Exec Briefing: Merger and Mexico focus in low key Depot webcast

Analysts' questions largely focused on the future of Office Depot's operations in Mexico and the proposed merger with OfficeMax during the first quarter earnings conference call.

Analysts’ questions largely focused on the future of Office Depot’s operations in Mexico and the proposed merger with OfficeMax during yesterday’s first quarter earnings conference call.

Depot’s prepared remarks mainly covered the contents of the first quarter results announcement and there was little extra of note, except perhaps the presence of Juan Guerrero, SVP of North American Retail (NAR), on an earnings call for the first time.

Despite assertions that Depot will continue to compete aggressively with OfficeMax in the marketplace and that it will be continuing with its strategic initiatives, I got the feeling listening to the call that Depot is very much in merger preparation mode. There was a lot of playing up of Depot’s performance in spite of lower-than-expected sales and profits and a seeming lack of urgency about the need to turn things around.

CFO Mike Newman said that capital expenditures this year would be up to $30 million lower than previously forecast as the company becomes "more prudent across the board on basically all of our CapEx allocations as we look at the potential merger". He also slipped in a comment about up to $70 million in restructuring costs in 2013, only about a third of which had been previously announced, so it sounds as though Depot is planning on increasing the number of layoffs in the lead up to the merger.

Newman, along with ‘Max counterpart Bruce Besanko, is heading a merger integration team that is looking to identify up to $600 million in operating synergies. Some of this will come from negotiating better terms with vendors – Depot has already met with its top few hundred vendors and believes it will get the post-merger pricing synergies it’s after – but a significant amount is sure to come from headcount reductions, although CEO Neil Austrian stated that the salesforce would not be a good place to start. Morale in the field is supposedly "very good".

Austrian was cautious in his comments about the merger with the Federal Trade Commission (FTC) taking a closer look at the deal, but still said he expected the transaction to close by the end of the year "based on what we know today".

The other main point of interest for the analysts on the call was the future of Office Depot’s joint venture operations in Mexico. Depot’s partner Gigante made an offer to buy Depot out of the joint venture earlier this year and an offer is still on the table despite the passing of a number of deadlines.

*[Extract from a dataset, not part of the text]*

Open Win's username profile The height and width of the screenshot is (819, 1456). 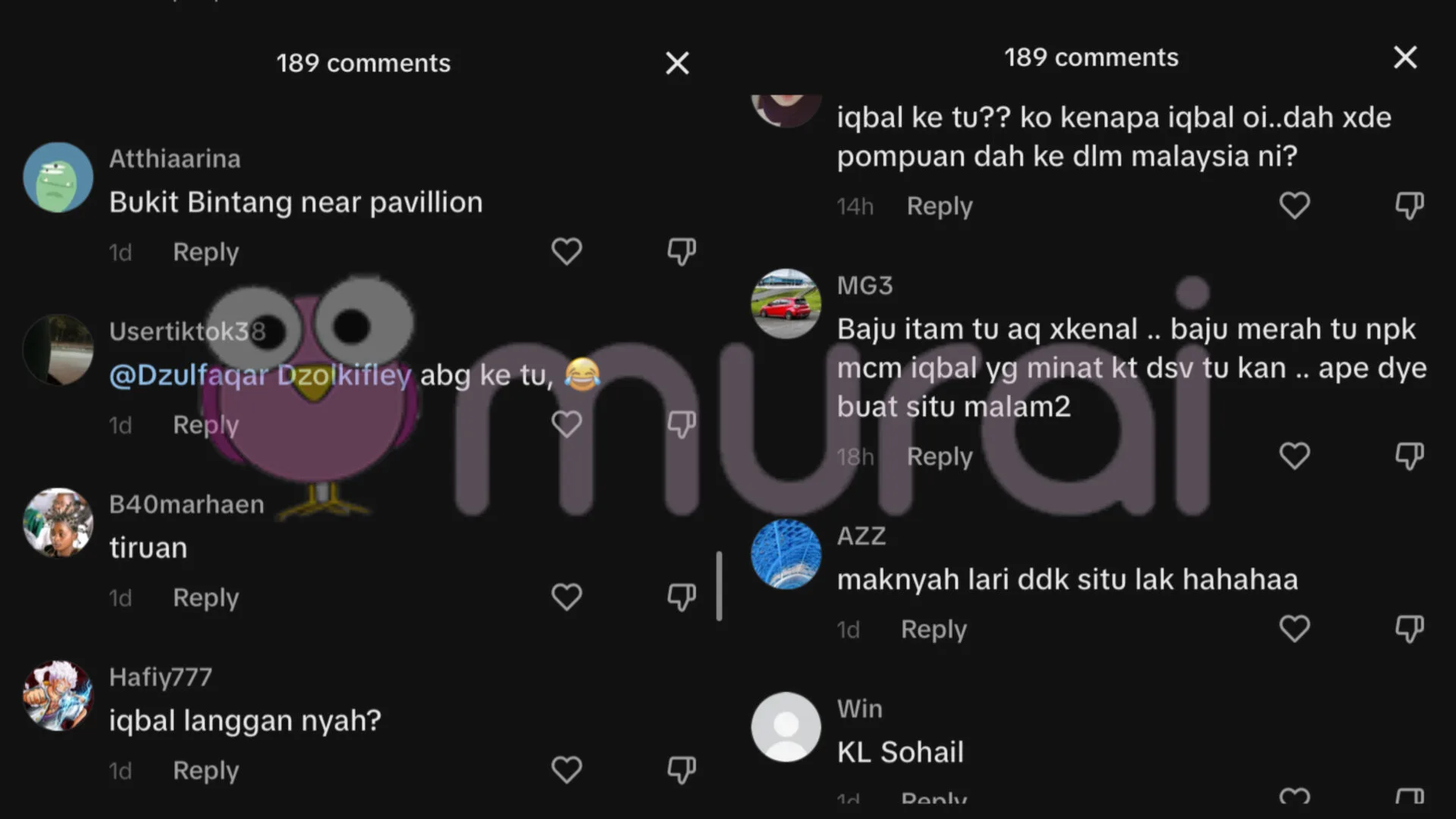pos(859,708)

However, since the signing of the merger agreement with OfficeMax, Depot now needs ‘Max’s approval to sell off major assets such as the Mexican business.

‘Max is taking a close look at this transaction and Austrian said that he was "hopeful" that there would be a resolution in the near future, so it looks as if it’s a question of when, not if, the Mexican business is sold. It’s not yet clear what the implications will be on the Depot/’Max merger; assuming the proceeds from Mexico go entirely to Depot’s current shareholders, there may be some kind of adjustment to the merger terms.

Actually, Office Depot de Mexico’s performance was pretty flat in the first quarter. Sales were $288 million and net income was $15 million, compared to Q1 2012 sales of $285 million and net income of $17 million, although comparable and local currency figures were not given. Depot’s International President Steve Schmidt said that the Mexican market was seeing similar trends to the US in terms of a shift from PCs to tablets.

I spoke to some leading figures in the Mexican OP industry last week and they confirmed that the market was relatively stable at the moment. There was a ‘wait and see’ attitude about the Depot/’Max merger, but a suggestion that the sell-off to Gigante was being made for financial reasons and not due to potential competition issues if Depot and ‘Max were to merge in the US.

Both Depot and ‘Max’s share prices were up by over 4% yesterday following the release of Depot’s Q1 results. That’s probably due to positive signals about the merger and the Mexico sell-off rather than the actual results, although the market may also have been encouraged by comments about an uptick in business at the end of the quarter.